Translate this sentence from the personal account below into Spanish: "In the years leading up to this moment, I had really been struggling with life."

(Beginning of Passage to read)

I remember the call, "Roger I think it’s time you made your way to the hospital, I don’t think it will be long". My stepfather was fighting for his life. He had been battling for many years with his health but something had changed in his last two weeks, it was as if he knew time was running out. His last moments were a battle to hold on to life. Unfortunately, I didn’t get there in time, his battle was over as I entered the hospital. As I sat next to him and said my goodbyes, something clicked, as if he had left me a message, as we walked out of that hospital that day, with his few items in a plastic bag, I knew life had changed, something had shifted.
In the years leading up to this moment, I had really been struggling with life. In truth, my own struggle probably started in childhood as they so often do. At seven my parents divorced and I moved away with my mum and her new partner to set up a new life. Amongst the upset, there was a sense of excitement of going somewhere new, it was also where I learned that I could pretend to be somebody else other than who I really was, a pattern that followed me for many years.

(End of Passage to read)
(Beginning of Data supplied)

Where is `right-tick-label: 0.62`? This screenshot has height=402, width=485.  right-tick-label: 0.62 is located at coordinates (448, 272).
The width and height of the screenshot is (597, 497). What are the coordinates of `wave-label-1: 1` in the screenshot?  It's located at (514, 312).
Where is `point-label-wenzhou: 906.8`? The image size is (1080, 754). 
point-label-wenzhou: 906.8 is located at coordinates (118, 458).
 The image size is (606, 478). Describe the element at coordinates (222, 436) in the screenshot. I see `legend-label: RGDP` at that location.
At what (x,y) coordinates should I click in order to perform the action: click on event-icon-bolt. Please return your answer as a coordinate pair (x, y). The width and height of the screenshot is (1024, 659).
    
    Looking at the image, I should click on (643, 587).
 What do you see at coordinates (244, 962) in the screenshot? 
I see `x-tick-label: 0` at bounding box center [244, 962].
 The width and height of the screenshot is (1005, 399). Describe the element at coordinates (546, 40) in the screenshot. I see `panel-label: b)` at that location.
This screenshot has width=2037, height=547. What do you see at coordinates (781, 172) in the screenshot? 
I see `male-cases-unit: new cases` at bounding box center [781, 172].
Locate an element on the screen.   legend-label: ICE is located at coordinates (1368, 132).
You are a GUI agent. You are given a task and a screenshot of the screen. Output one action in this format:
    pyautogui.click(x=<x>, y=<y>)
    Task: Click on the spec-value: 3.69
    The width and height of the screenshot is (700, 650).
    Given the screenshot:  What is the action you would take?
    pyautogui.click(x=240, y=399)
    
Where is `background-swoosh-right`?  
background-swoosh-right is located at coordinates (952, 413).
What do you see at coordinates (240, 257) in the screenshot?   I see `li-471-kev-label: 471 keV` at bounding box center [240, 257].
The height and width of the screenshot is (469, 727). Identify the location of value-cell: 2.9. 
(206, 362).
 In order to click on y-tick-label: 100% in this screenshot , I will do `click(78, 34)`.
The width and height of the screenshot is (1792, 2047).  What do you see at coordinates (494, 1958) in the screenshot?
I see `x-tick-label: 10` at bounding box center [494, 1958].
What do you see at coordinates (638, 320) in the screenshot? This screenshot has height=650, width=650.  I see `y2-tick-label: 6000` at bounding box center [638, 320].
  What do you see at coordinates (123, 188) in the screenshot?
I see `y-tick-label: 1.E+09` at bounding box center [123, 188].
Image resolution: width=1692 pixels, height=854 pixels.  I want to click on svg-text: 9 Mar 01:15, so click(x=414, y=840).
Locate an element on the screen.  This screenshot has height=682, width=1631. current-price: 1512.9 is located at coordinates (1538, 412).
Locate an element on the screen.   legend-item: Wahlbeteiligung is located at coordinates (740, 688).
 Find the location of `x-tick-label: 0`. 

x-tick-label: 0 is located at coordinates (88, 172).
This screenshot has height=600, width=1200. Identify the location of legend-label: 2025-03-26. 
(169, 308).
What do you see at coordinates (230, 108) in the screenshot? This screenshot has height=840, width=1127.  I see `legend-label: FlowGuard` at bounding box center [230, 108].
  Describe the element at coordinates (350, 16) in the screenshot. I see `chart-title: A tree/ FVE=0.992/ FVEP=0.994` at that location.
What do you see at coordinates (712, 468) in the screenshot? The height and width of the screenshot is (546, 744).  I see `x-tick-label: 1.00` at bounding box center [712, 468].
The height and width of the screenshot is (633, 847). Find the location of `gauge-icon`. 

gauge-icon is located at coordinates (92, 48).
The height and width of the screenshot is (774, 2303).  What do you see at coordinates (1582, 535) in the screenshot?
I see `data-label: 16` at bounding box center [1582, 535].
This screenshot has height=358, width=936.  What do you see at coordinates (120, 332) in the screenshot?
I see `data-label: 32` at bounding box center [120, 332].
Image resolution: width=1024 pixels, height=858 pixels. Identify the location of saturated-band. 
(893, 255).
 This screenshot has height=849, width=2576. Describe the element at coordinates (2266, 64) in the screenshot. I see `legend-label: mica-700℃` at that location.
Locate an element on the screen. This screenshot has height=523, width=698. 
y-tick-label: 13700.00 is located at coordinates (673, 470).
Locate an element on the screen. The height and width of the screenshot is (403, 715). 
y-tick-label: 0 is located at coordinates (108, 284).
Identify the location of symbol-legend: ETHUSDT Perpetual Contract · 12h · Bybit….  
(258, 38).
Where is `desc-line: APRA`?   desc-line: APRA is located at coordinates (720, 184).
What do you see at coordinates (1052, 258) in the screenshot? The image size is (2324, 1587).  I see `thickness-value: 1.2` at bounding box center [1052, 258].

(End of Data supplied)

> _Worked solution_:
En los años previos a este momento, realmente había estado luchando con la vida.